[[ INFORMATION PROVIDED, beginning ]]

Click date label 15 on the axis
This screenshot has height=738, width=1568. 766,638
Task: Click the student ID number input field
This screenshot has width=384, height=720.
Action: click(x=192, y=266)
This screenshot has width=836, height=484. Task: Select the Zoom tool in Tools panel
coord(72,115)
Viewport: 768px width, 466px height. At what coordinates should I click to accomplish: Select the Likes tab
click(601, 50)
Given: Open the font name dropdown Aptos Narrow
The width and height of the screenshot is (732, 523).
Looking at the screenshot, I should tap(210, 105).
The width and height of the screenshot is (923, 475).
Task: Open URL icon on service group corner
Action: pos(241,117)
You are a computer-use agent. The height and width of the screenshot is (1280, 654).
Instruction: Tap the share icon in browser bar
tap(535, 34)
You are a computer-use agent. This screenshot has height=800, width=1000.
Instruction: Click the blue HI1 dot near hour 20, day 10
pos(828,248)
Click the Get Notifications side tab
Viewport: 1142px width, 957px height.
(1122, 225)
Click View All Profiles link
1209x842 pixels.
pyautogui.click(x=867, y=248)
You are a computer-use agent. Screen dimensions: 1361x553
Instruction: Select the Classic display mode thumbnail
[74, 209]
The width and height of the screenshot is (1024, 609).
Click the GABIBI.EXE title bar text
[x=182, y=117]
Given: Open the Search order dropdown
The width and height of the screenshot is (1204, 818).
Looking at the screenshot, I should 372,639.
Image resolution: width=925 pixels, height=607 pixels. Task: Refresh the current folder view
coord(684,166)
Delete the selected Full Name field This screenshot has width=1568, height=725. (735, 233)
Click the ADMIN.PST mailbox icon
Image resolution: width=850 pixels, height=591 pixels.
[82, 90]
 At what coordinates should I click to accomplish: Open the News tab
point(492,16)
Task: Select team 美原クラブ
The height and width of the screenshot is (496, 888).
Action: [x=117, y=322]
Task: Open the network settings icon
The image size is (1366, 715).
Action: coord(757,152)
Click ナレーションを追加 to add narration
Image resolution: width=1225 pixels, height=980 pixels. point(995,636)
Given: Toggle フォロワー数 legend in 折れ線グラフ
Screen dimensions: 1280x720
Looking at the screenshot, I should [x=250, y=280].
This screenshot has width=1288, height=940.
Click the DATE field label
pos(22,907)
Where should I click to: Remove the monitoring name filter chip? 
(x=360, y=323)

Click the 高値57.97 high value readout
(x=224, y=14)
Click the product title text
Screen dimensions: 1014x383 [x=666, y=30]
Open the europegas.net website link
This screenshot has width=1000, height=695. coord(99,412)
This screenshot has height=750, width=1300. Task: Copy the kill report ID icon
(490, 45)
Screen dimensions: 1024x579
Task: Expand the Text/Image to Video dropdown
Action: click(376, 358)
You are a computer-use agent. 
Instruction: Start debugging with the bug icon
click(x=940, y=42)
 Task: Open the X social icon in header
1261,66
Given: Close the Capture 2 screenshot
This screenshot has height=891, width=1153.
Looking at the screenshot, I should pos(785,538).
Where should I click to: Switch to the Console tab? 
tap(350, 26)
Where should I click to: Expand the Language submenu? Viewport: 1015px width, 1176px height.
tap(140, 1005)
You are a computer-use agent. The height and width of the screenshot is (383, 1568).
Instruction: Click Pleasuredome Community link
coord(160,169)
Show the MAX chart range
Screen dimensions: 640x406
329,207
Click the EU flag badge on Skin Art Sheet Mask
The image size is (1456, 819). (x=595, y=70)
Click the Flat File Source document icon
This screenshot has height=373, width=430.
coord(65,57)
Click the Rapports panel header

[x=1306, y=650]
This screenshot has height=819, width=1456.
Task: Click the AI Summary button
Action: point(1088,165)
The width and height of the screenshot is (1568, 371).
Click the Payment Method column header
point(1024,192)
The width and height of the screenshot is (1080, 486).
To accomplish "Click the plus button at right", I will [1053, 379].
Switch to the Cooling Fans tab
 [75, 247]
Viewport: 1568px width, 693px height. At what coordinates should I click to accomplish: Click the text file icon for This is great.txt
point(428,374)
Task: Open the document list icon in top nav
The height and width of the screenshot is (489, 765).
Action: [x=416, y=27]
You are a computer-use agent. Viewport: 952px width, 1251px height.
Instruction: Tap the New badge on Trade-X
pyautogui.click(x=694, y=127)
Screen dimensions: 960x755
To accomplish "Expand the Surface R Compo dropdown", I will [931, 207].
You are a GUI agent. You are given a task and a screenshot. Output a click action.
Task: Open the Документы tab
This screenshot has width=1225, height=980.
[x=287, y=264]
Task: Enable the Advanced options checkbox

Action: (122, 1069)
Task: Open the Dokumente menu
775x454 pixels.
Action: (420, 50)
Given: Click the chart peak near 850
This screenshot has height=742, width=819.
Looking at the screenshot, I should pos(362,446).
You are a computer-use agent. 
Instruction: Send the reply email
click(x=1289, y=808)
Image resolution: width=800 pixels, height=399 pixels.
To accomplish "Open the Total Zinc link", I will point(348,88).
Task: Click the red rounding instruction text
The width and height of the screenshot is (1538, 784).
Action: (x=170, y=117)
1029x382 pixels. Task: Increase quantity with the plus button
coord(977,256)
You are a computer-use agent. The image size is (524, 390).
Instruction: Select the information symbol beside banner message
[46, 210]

[[ INFORMATION PROVIDED, end ]]

**WHAT NEEDS TO BE DONE:**
Note each line above that contains "document" and copy it out.

**RESPONSE AREA:**
Click the Flat File Source document icon
Task: Open the document list icon in top nav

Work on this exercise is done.